The song is based on the folk memory of a celebrated regional king of Britain who ruled towards the end of the Roman occupation of Britain, and may have held an imperial office – Dux Brittonum – guardian of the territory either side of Hadrian’s Wall – keeping the peace on behalf of the Roman Empire, based at York.
Old King Coal is though to be Coel Hen (‘Hen’ meaning ‘Old’ in the Brythonic tongue spoken by the Britons in the pre-Anglo-Saxon era). King Coel is thought to have reigned from around 380-410.

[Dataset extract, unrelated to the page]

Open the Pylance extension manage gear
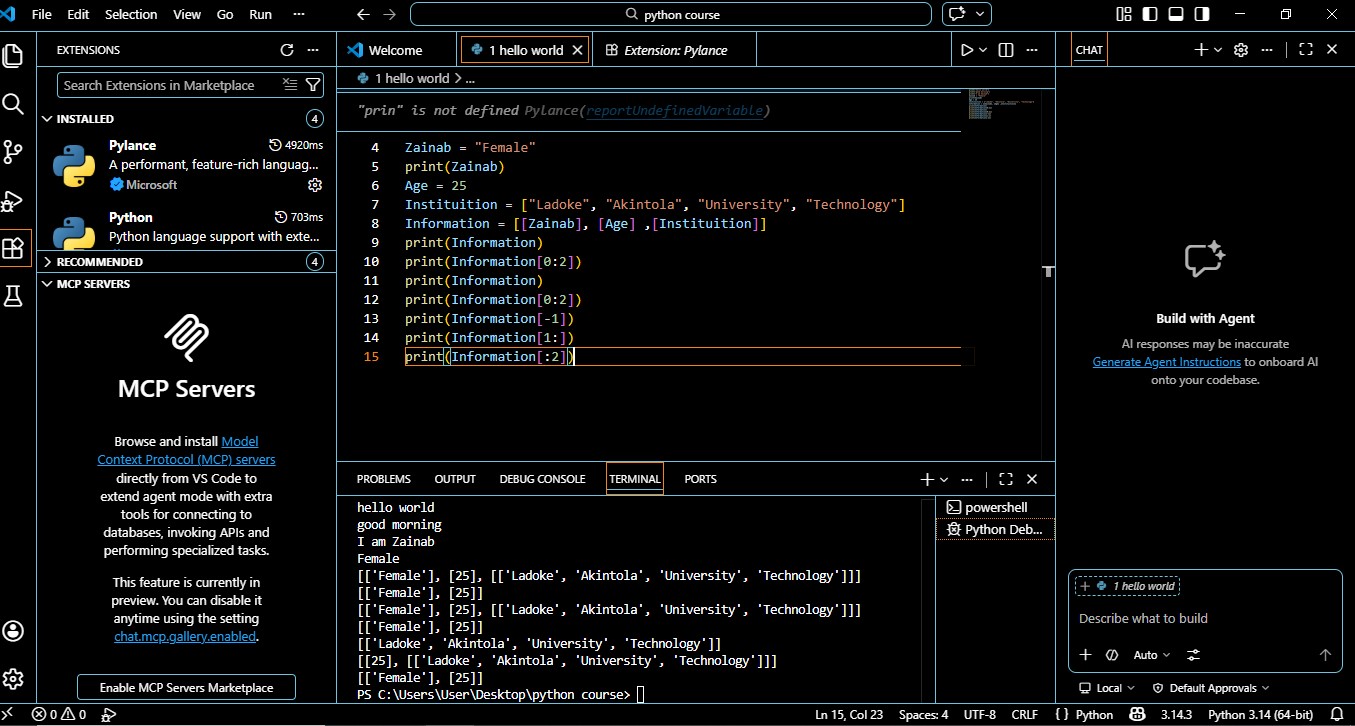Screen dimensions: 1355x726 pos(315,185)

He imposed his power over a large area of the north, from a line joining Chester and the Wash and up into what is today southern Scotland. He is mentioned in Geoffrey of Monmouth’s ‘History of the Kings of Britain’ (1136). According to Geoffrey, Coel, annoyed by King Asclepiodotus’s handling of the Diocletianic Persecution of Christians, started a rebellion in Caer Colun (most likely Colchester). He clashed with Asclepiodotus in battle and killing him, assumed his title of high-king of Britain.

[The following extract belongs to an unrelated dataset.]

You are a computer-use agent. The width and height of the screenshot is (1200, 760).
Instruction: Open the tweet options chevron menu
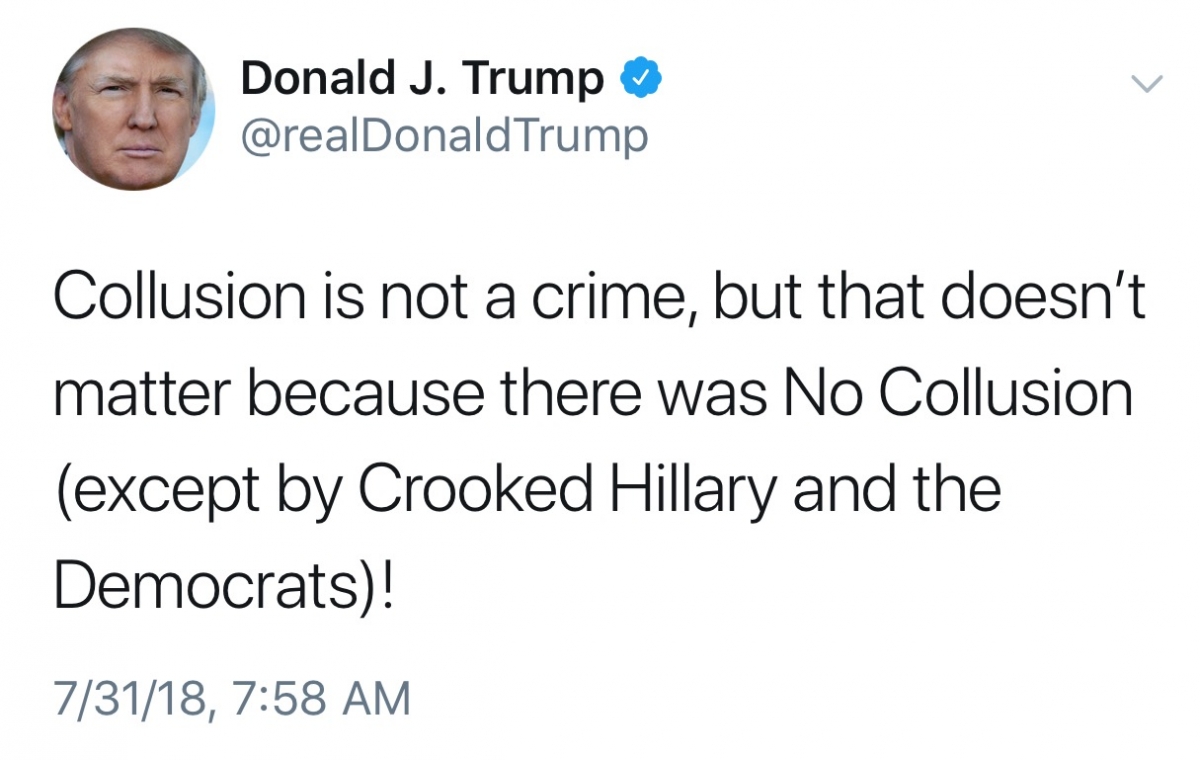tap(1149, 85)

According to a Welsh Chronicle, Coel Hen was married to Ystradwal, the daughter of Cadfan, and was the ancestor of several lines of kings in the Hen Ogledd or ‘Old North’, the Brythonic Celtic speaking part of northern England and southern Scotland. His descendants, known as the Coeling, included Urien of Rheged, a late sixth century warrior king of North Rheged, of whom the Welsh Triads list as one of the ‘Three Great Battle-leaders of Britain’. Other descendants of Coel include Gwallog, possibly king of Elmet; the brothers Gwrgi and Peredur; and Clydno Eiddin, king of Eidyn or Edinburgh. He was also thought to be the father-in-law of Cunedda, founder of the kingdom of Gwynedd in North Wales, by his daughter Gwawl. The genealogies bestow the epithet Godebog, on Coel meaning the ‘Protector’.
So, before warming his feet by a roaring fire, puffing on a pipe and being entertained by fiddlers, we can imagine the elderly king riding beside Hadrian’s Wall, white hair flowing behind, keeping the peace at the head of his armed riders. Perhaps he only had a ‘merry ‘ demeanour once the hard work of enforcing Roman law was done.

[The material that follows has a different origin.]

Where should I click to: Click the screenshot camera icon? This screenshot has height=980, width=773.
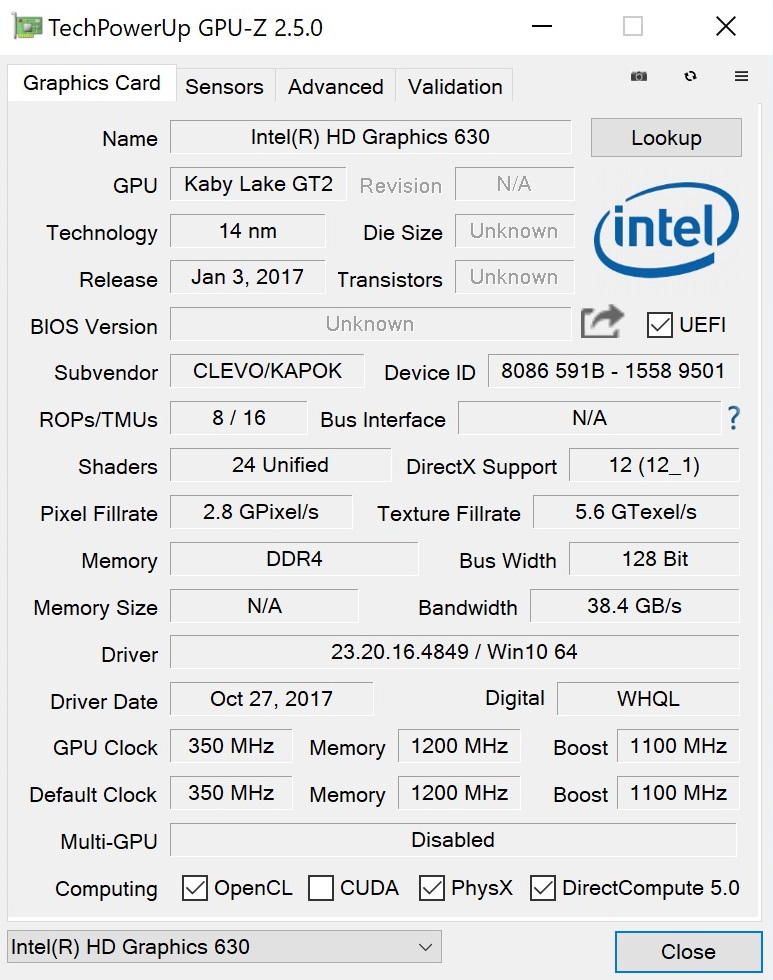coord(639,77)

Old King Cole (nursery rhyme)
Old King Cole
Was a merry old soul,
And a merry old soul was he;
He called for his pipe,
And he called for his bowl,
And he called for his fiddlers three!
And every fiddler, he had a fine fiddle,
And a very fine fiddle had he.
“Twee tweedle dee, tweedle dee, went the fiddlers.
Oh, there’s none so rare
As can compare
With King Cole and his fiddlers three.